Start Given passage

Fix a crash in which a multiplication was being reported as being both negative

and positive: positive, because it could be directly computed to be positive;
negative, because the nsw flags means it is either negative or undefined (the
multiplication always overflowed).


git-svn-id: https://llvm.org/svn/llvm-project/llvm/trunk@145104 91177308-0d34-0410-b5e6-96231b3b80d8

lib/Analysis/ValueTracking.cpp

@@ -248,9 +248,14 @@ void llvm::ComputeMaskedBits(Value *V, const APInt &Mask,
                 APInt::getHighBitsSet(BitWidth, LeadZ);
     KnownZero &= Mask;
 
-    if (isKnownNonNegative)
+    // Only make use of no-wrap flags if we failed to compute the sign bit
+    // directly.  This matters if the multiplication always overflows, in
+    // which case we prefer to follow the result of the direct computation,
+    // though as the program is invoking undefined behaviour we can choose
+    // whatever we like here.
+    if (isKnownNonNegative && !KnownOne.isNegative())
       KnownZero.setBit(BitWidth - 1);
-    else if (isKnownNegative)
+    else if (isKnownNegative && !KnownZero.isNegative())

End Given passage
Start Record extracts

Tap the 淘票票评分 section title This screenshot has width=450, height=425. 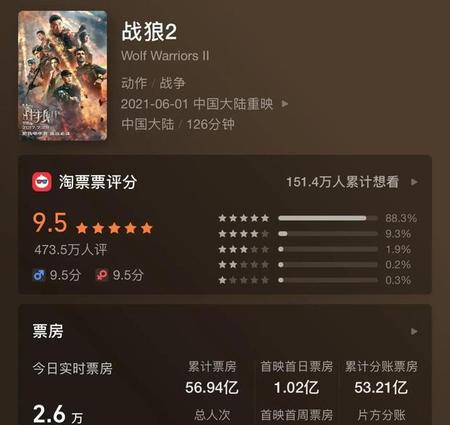[x=98, y=182]
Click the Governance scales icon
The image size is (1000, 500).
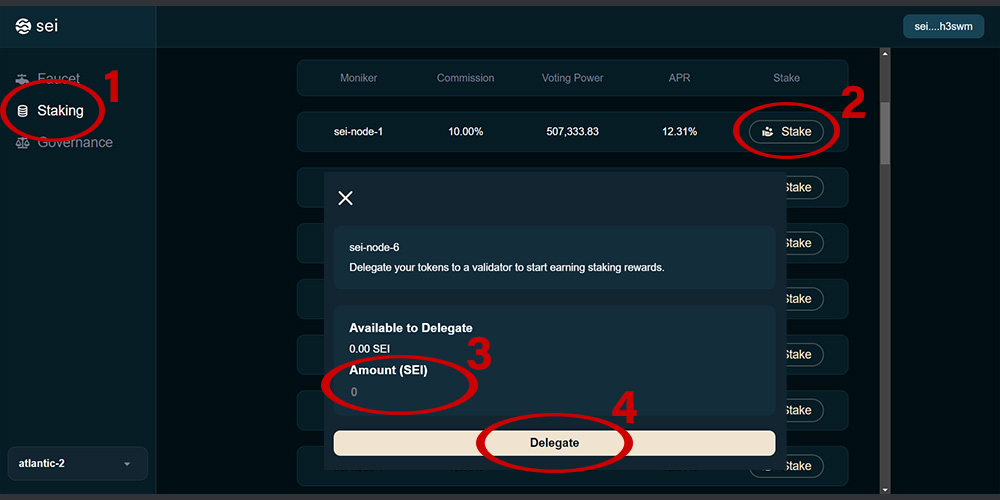pyautogui.click(x=22, y=142)
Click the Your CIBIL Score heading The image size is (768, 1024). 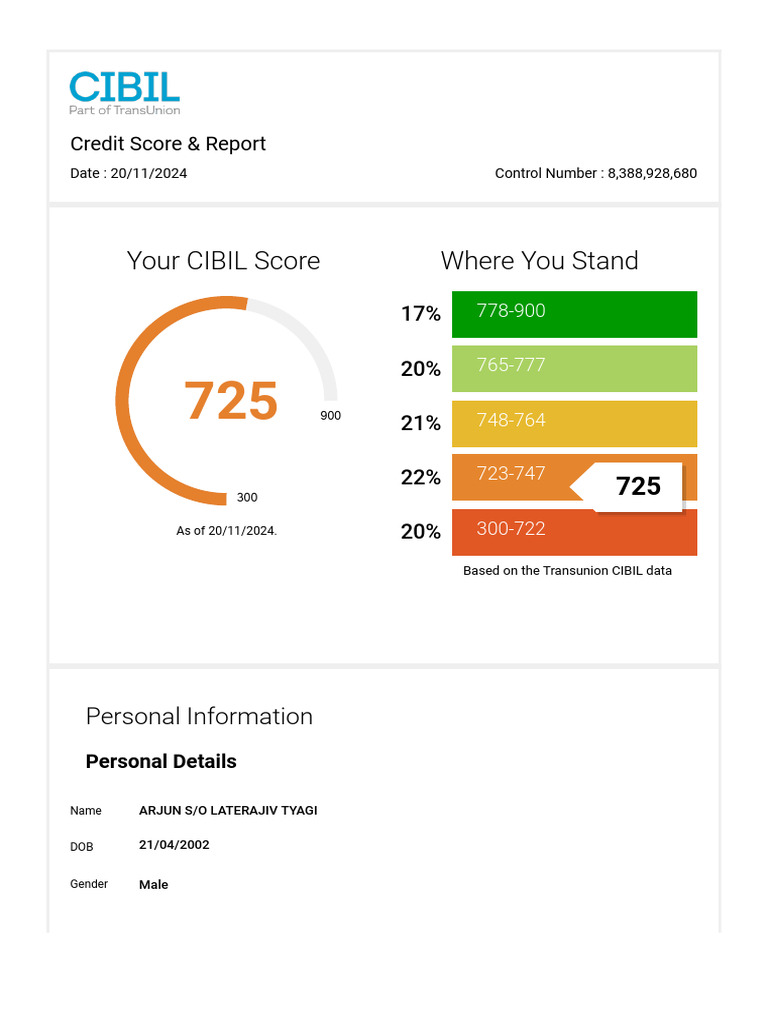point(223,261)
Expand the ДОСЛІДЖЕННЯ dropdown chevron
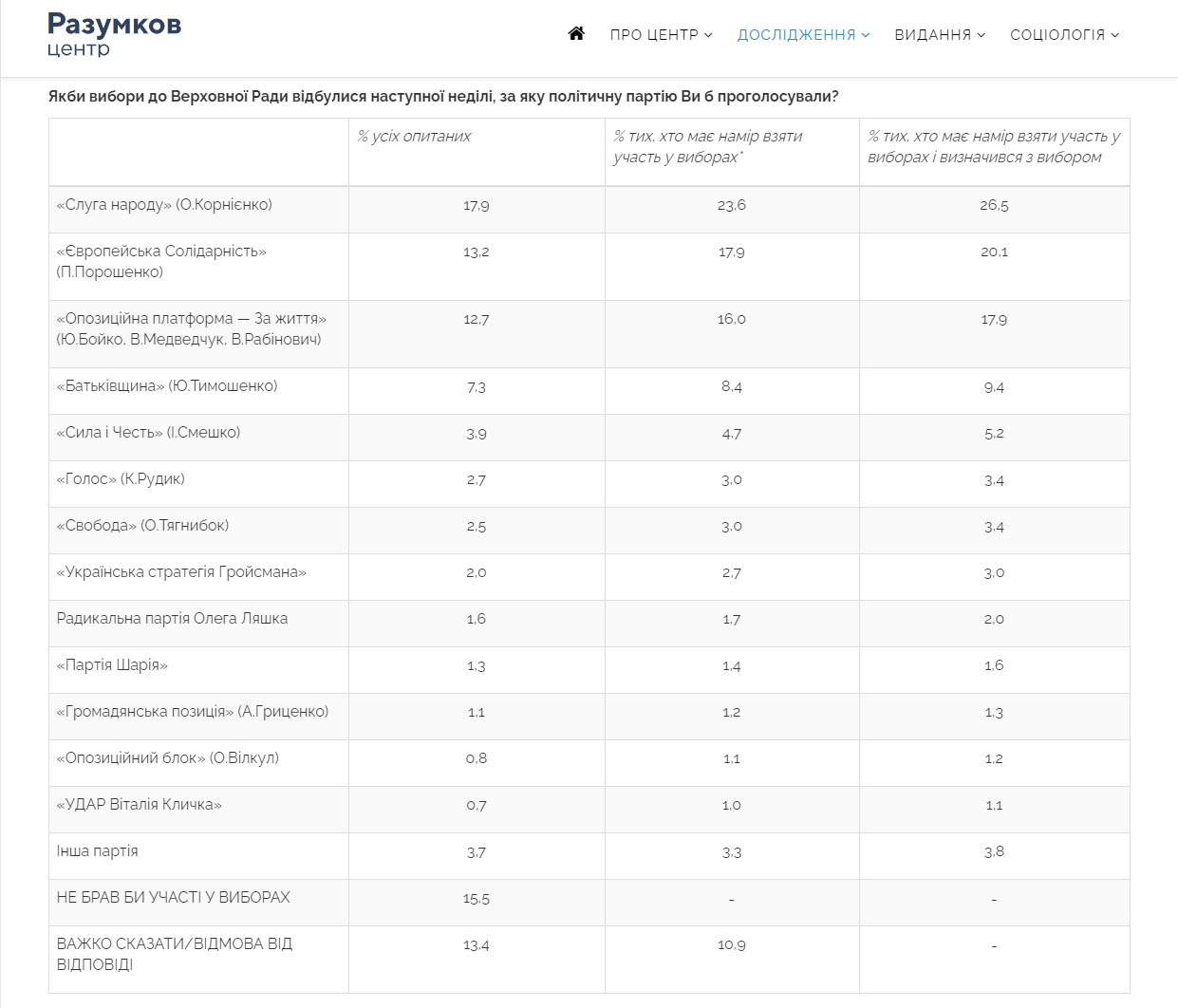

End Record extracts

Stated problem A — Reproduce the ValueTracking commit word for word, starting at "lib/Analysis/ValueTracking.cpp" and ending at "(isKnownNonNegative && !KnownOne.isNegative())".
Stated problem B — Extend the ValueTracking commit past its final line.
The records were taken from a separate source.

Expected answer A —
lib/Analysis/ValueTracking.cpp

@@ -248,9 +248,14 @@ void llvm::ComputeMaskedBits(Value *V, const APInt &Mask,
                 APInt::getHighBitsSet(BitWidth, LeadZ);
     KnownZero &= Mask;
 
-    if (isKnownNonNegative)
+    // Only make use of no-wrap flags if we failed to compute the sign bit
+    // directly.  This matters if the multiplication always overflows, in
+    // which case we prefer to follow the result of the direct computation,
+    // though as the program is invoking undefined behaviour we can choose
+    // whatever we like here.
+    if (isKnownNonNegative && !KnownOne.isNegative())

Expected answer B —
       KnownOne.setBit(BitWidth - 1);
 
     return;

test/Transforms/InstSimplify/2011-11-23-MaskedBitsCrash.ll

@@ -0,0 +1,17 @@
+; RUN: opt < %s -instsimplify
+
+; The mul can be proved to always overflow (turning a negative value
+; into a positive one) and thus results in undefined behaviour.  At
+; the same time we were deducing from the nsw flag that that mul could
+; be assumed to have a negative value (since if not it has an undefined
+; value, which can be taken to be negative).  We were reporting the mul
+; as being both positive and negative, firing an assertion!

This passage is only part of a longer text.